La película está dividida en dos segmentos identificables; el primer movimiento, marcado por cuatro panorámicas hermosas sobre un paisaje nevado, transcurre entero en un hospital en España. Antonio tiene que hacerse un conjunto de estudios y Felisa simplemente lo acompaña. La pulcritud del hospital es tan ostensible como su carácter espectral. Hay aquí una intuición: la vejez implica una modificación perceptiva respecto del límite del propio cuerpo y su vinculación con el espacio circundante. Es por eso que Paralluelo elije mantener cierta distancia respecto de una lectura sociológica de esa institución y prioriza un abordaje físico de la interacción espacial entre los cuerpos de sus abuelos y algunos pacientes y todo el mobiliario e instrumental del hospital. Dicho abordaje tiene un apoyo notable en el concepto sonoro del filme, por el cual la realidad sonora del hospital tiende a concentrarse en sonidos específicos y abstraerse. Hay un pasaje visualmente estupendo en el que Antonio tiene que pasar por un tomógrafo. El director descubre entonces una relación directa entre el cuerpo de su abuelo y la luz del láser, un cruce entre lo biológico y lo técnico que se transforma frente al lente y adquiere un valor estético. Hay más ejemplos como ese.

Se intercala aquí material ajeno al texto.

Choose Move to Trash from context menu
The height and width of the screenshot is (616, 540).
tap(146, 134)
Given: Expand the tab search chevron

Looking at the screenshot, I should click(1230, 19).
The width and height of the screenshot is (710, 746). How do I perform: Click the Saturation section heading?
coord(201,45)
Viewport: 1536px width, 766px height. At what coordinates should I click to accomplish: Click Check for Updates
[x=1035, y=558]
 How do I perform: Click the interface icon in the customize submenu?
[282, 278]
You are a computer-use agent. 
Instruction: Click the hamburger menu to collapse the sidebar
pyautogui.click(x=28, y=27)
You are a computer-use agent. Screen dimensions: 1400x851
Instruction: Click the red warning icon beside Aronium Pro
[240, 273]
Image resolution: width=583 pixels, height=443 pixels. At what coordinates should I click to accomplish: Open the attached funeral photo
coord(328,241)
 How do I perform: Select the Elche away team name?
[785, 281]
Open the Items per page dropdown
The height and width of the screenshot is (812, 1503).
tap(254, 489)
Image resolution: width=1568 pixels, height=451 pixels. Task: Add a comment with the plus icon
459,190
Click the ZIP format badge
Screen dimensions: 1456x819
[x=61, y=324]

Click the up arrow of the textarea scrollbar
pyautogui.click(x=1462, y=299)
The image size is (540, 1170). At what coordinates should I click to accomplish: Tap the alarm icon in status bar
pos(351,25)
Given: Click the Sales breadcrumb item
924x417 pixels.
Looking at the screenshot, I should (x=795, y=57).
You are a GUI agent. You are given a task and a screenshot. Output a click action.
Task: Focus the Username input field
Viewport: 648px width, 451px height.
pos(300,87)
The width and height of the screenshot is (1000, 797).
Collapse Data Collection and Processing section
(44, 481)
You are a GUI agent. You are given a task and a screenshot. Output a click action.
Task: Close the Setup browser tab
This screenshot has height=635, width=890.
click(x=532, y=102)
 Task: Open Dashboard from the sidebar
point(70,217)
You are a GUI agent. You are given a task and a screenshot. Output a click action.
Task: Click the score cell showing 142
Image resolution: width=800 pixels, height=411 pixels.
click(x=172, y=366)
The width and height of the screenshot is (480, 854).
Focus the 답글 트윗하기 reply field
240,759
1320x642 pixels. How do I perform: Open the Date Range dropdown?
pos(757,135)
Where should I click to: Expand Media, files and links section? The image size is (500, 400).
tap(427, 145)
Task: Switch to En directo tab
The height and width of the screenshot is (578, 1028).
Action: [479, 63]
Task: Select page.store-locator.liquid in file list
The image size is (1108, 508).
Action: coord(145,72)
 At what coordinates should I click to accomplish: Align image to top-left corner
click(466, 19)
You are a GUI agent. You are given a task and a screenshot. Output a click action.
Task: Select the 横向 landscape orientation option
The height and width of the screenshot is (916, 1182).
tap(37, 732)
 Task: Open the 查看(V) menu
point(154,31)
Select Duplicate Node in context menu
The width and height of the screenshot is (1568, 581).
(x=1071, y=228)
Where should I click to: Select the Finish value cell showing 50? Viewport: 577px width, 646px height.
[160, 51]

Pero es en el segundo movimiento en donde No todo es vigilia alcanza un lirismo discreto y su emotiva historia de amor se percibe en toda su dimensión cronológica. La cotidianidad de los abuelos se circunscribe a actos domésticos menores y nada parece suceder hasta que en una noche Paralluelo desata, a partir de un travelling misterioso que va de una habitación a otra mientras suena un timbre y los abuelos duermen, una inquietante atmósfera que patentiza lo que implica tanto el hecho de estar solos como el de estar con alguien en el momento particular en que el tiempo se consume sin extensión. Los abuelos suelen dormir en habitaciones separadas; sin embargo, en esa noche, el abuelo se levantará de la cama y buscará dormir con su compañera de toda la vida.
Antonio y Felisa despertarán juntos. Lo que sucede en esos minutos, durante los cuales los viejos charlan un poco vistos desde un plano medio en picado, constituye una forma sensible de presentar la vida en pareja como una travesía en el tiempo. Hay una sorpresa posterior, una prueba, la más contundente, de que así ha sido. Es el único pasaje musicalizado, instante en que vemos el tiempo enteramente desnudo. El dios que devora a los hombres no es necesariamente un monstruo. No todo es vigilia es la confirmación del lado luminoso de lo irreparable.